Key contention points
1. Regulation of state-run banks
- The RBI governor has stated that the RBI does not have enough powers to regulate state-run banks. According to them, these banks have dual control that is by both the RBI and the central government. And also mentioned they have no power to remove directors and management at state-run banks, cannot supersede bank boards, does not have the power to force a merger or trigger liquidation of state-run banks.
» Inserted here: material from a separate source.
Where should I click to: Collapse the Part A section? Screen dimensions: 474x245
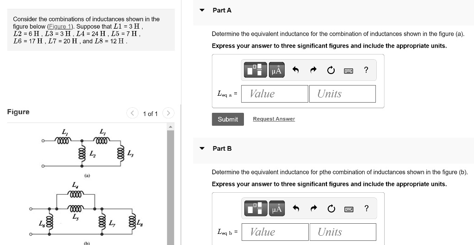[202, 10]
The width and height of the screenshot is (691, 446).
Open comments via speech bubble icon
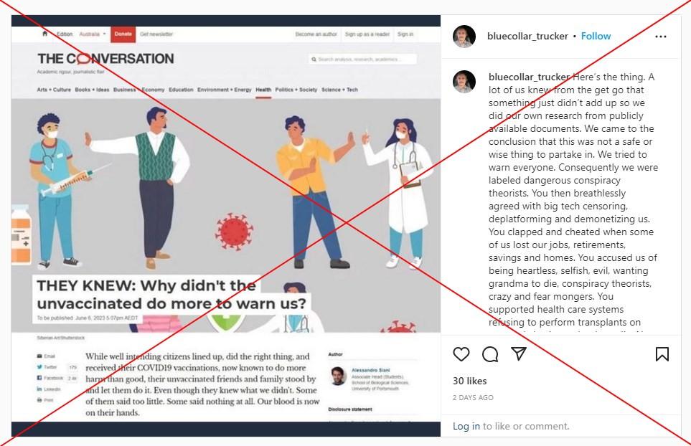coord(490,354)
- The Central government counters this statement by mentioning that “powers of RBI are wide-ranging and comprehensive to deal with various situations that may emerge in all banks, including public sector banks”. RBI has powers to inspect the bank and its book of accounts, has a nominee member on the board of state-run banks and is part of a committee within the board that approves large loans. RBI can appoint additional directors on the banks’ boards. Besides, the whole-time directors are appointed in consultation with RBI, the government said.
- The issue came in light on PNB crises which criticized banking regulator for not taking enough measures despite having Prompt Corrective Action (PCA) framework in place.
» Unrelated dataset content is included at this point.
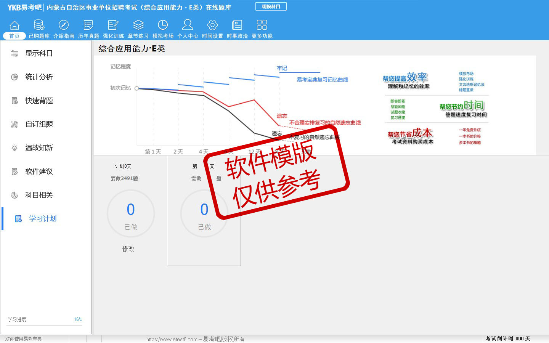This screenshot has height=343, width=549.
Task: Click the 修改 link under the plan
Action: pyautogui.click(x=128, y=249)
2. Independent payment regulator
- The Government has suggested to have an independent payment regulator to foster competition, consumer protection, systemic stability and resilience in payment sector
- However, the RBI has contended this measure mentioning that having independent payment regulator would break the existing linkage between the activities of traditional banking system and payment banks. And also new independent payment regulator would not be practically experienced as the RBI, who gained much experience over the last several years.
3. RBI’s PCA framework
- RBI has placed stringent restrictions on mainly small banks due to worsening capital, asset quality and profitability. These stringent restrictions are defended by the RBI that they are much less stringent that Basel norms
- However, it has put pressure on the central government because of liquidity pressure.
4. February 12 circular/circular on Non-performing assets
- The RBI has this circular which put strict rules on banks to address NPAs
- Doing away with traditional restructuring schemes
- Imposition of the one-day default role
- The RBI has maintained that these steps would improve overall credit culture and makes banks proactive in dealing with NPAs and reduce bad loan accumulation in future.
- As these measures would reduce liquidity in the economy and hence provide route towards inflation, this has created tension between the centre and the RBI and also agitated industry and banks
- In the light of increasing risk to the stability of the domestic financial system, both the government and the RBI must look common ground on the disputed points and work together to tackle these issues instead of battling over and resolve their differences.